We started joking that Slavc was going there and would meet a female,
because from the footage it looked like a female because of the way it
urinated.
But he carried on past Lessinia?
Yes. He arrived in the Valpolicella region just north of Verona –
greenhouses and vineyards – in March 2012. That was the first time this
wolf killed a domestic animal on his route. He killed there, I think,
two sheep and a goat. He stayed there for 12 days, probably because
there was a private animal park and the owner had three captive wolves,
one female and two males. But then he moved back to the north, and
entered the Lessinia Natural Regional Park. It was April and we had
exact GPS locations and we asked a park manager to go and check the
tracks in the snow. When she got to the spot, she found the tracks of
two canids, the first indication that Slavc had actually met the female.

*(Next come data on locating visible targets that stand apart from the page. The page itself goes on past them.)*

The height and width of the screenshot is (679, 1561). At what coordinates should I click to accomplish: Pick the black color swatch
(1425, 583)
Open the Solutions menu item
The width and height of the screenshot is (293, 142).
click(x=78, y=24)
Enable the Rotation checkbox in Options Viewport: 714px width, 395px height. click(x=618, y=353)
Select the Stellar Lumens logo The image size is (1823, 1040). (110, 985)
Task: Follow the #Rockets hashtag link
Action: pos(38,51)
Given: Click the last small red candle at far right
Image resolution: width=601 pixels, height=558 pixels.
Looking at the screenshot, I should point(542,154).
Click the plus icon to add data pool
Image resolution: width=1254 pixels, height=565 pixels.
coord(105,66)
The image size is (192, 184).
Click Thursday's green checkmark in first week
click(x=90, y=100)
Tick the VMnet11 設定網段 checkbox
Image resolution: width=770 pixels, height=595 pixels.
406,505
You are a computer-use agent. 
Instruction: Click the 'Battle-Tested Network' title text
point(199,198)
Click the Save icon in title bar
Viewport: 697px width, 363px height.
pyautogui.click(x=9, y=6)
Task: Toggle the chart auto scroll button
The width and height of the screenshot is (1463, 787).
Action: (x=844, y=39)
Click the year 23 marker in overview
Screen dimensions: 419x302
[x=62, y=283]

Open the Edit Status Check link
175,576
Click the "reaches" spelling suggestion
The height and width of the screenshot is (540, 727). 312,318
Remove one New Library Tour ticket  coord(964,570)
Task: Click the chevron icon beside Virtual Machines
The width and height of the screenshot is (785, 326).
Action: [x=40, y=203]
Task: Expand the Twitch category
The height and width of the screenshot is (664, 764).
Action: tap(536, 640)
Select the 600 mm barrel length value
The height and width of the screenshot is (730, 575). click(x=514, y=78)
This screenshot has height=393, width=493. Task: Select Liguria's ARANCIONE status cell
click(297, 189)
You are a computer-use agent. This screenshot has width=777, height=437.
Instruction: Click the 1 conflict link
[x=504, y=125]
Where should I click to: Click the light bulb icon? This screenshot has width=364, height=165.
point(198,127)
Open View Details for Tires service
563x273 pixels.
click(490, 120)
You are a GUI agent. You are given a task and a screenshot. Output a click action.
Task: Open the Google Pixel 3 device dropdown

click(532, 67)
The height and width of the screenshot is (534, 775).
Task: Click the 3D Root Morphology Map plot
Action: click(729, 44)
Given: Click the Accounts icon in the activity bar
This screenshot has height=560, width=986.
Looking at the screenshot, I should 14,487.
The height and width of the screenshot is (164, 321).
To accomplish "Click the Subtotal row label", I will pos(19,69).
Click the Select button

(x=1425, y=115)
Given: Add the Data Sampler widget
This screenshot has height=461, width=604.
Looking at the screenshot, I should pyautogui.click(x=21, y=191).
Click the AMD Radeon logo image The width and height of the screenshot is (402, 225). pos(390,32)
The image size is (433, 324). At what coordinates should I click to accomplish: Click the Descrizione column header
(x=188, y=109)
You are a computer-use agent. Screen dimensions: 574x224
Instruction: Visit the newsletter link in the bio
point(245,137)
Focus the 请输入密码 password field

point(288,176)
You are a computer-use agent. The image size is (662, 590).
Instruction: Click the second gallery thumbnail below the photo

In zig-zagging his way from Slovenia to Italy, Slavc is estimated to
have travelled some 2000 km. Photograph: Hubert Potočnik, University of
Ljubljana
You had programmed Slavc’s collar to drop off in August 2012. Why?
We expected that the collar batteries would run out at around this
time. Besides getting some additional data stored in the collar, it is
ethical to release a collar from such an animal.
But Slavc is still in Lessinia with the female (who became known as Juliet)?
As far as we can tell. Slavc and Juliet had at least two cubs last
year because they were captured on camera traps set around their
territory and on this video it was possible to see two pups. The
information from this year is that they probably have another litter.
Lessinia Natural Regional Park just north of Verona. As far as we can tell, Slavc is still out there.
Photograph: La Casara Caseificio/flickrHow would you sum up this experience?
There are lots of data about long-distance dispersal of wolves but
there are very few cases where we have had the opportunity to follow an
animal in such detail. Following Slavc across Europe offered a rare insight into the secret life of the wolf. It was one of the most amazing events in my life.